▶ [Texte fourni]

CA Rennes, 4e ch., 27 février 2020, n° 17-04629

RENNES

Arrêt

PARTIES

Demandeur :

Le Patisseau (SARL), Motei (SCI)

Défendeur :

Menuiserie L. (SARL), P. Bois (SAS)

COMPOSITION DE LA JURIDICTION

Président :

Mme Rauline

Conseillers :

Mmes Georgeault, Bourdon

CA Rennes n° 17-04629

27 février 2020

FAITS ET PROCÉDURE

La SCI Motei est propriétaire d'un camping situé [...], qui est exploité par la société Le Patisseau.

Selon devis accepté le 7 février 2009, elle a confié à la société Courtage Service Travaux Bâtiment (CSTB), aux droits de laquelle vient désormais la société CMB, la construction d'une terrasse en bois de 260 m² à réaliser autour de la piscine au prix de 16 356,50 € TTC.

Les lames composites WEX ont été fournies à la société CMB par la société P. Bois et elles ont été posées par la société Menuiserie L. le 1 avril 2009.

Courant avril 2013, la société Le Patisseau a constaté une déformation importante des lames de la terrasse à proximité de la piscine et de l'espace de sortie du restaurant et elle a procédé provisoirement, avant la saison touristique, au remplacement de 50 m² de lames de la terrasse.

La société Le Patisseau et la SCI Motei ont saisi le juge des référés d'une demande d'expertise, par acte d'huissier du 27 mars 2014.

Selon ordonnance en date du 22 avril 2014, M.de B. a été désigné et il a déposé son rapport le 26 février 2015.

Aux termes d'un acte d'huissier du 19 août 2015, la société Le Patisseau a fait assigner la société Menuiseries L. et la société P. Bois devant le tribunal de commerce de Saint-Nazaire. La SCI Motei est intervenue volontairement à l'instance par conclusions du 15 mars 2017.

Par jugement en date du 31 mai 2017, le tribunal a :

- déclaré la demande de la société Le Patisseau recevable mais mal fondée et l'en a débouté ;

- débouté la société Le Patisseau de sa demande de paiement pour préjudice de jouissance ;

- décerné acte à la SCI Motei de son intervention volontaire à la procédure ;

- dit la demande de la SCI Motei irrecevable comme prescrite ;

- condamné solidairement la société Le Patisseau et la SCI Motei à payer à la société P. Bois et à la société Menuiseries L., chacune, la somme de 800 € en application de l'article 700 du Code de procédure civile ;

- condamné solidairement la société Le Patisseau et la SCI Motei aux entiers dépens ;

- ordonné l'exécution provisoire du jugement

Par déclaration en date du 27 juin 2019, la société Le Patisseau et la SCI Motei ont interjeté appel de ce jugement.

Les parties ont conclu et l'ordonnance de clôture a été rendue le 5 novembre 2019.

▶ [Petit exercice] Dites, s'il vous plaît, si chacune de ces affirmations concorde avec le texte fourni, par oui ou non, en citant mot pour mot les termes du texte qui tranchent : 1. La terrasse en bois commandée mesurait 260 m². 2. Les lames composites ont été posées par la société P. Bois. 3. L'expert a déposé son rapport le 26 février 2015.

▶ [Données]
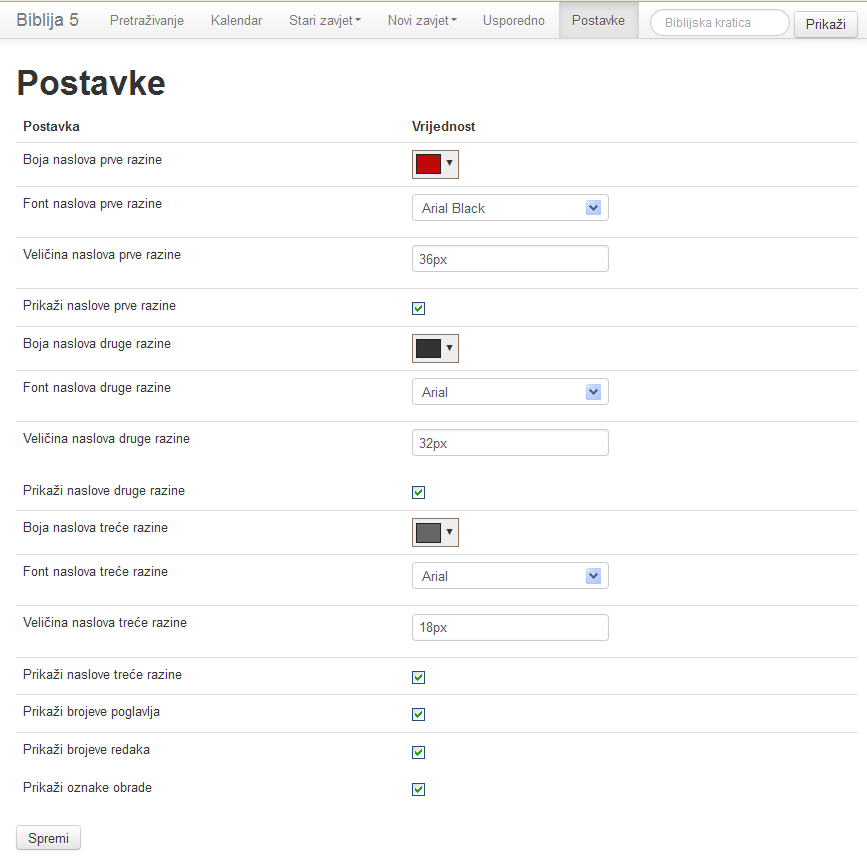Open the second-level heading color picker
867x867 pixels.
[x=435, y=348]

...

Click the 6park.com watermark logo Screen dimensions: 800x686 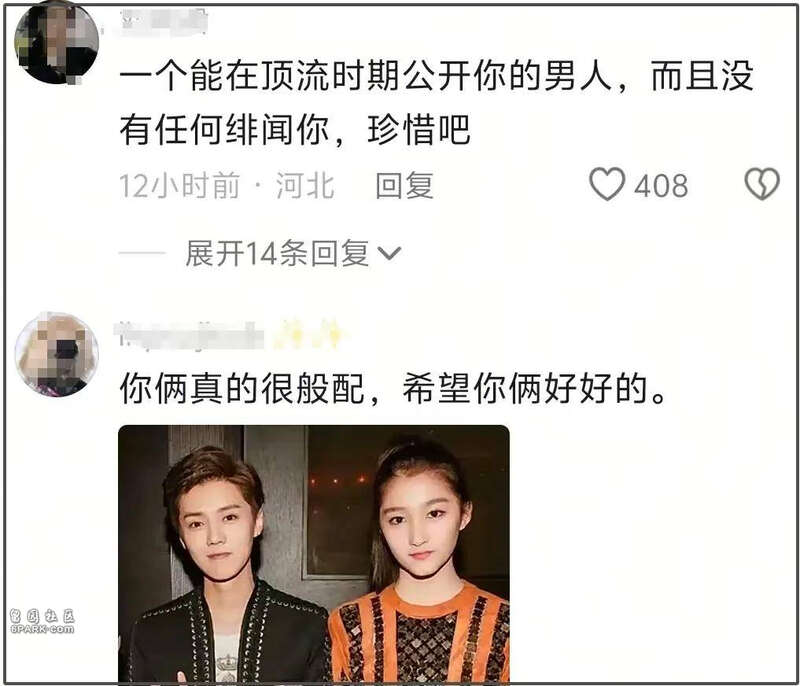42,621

▶ [Solution]
1. Oui : « la construction d'une terrasse en bois de 260 m² ».
2. Non : « elles ont été posées par la société Menuiserie L. le 1 avril 2009 ».
3. Oui : « il a déposé son rapport le 26 février 2015 ».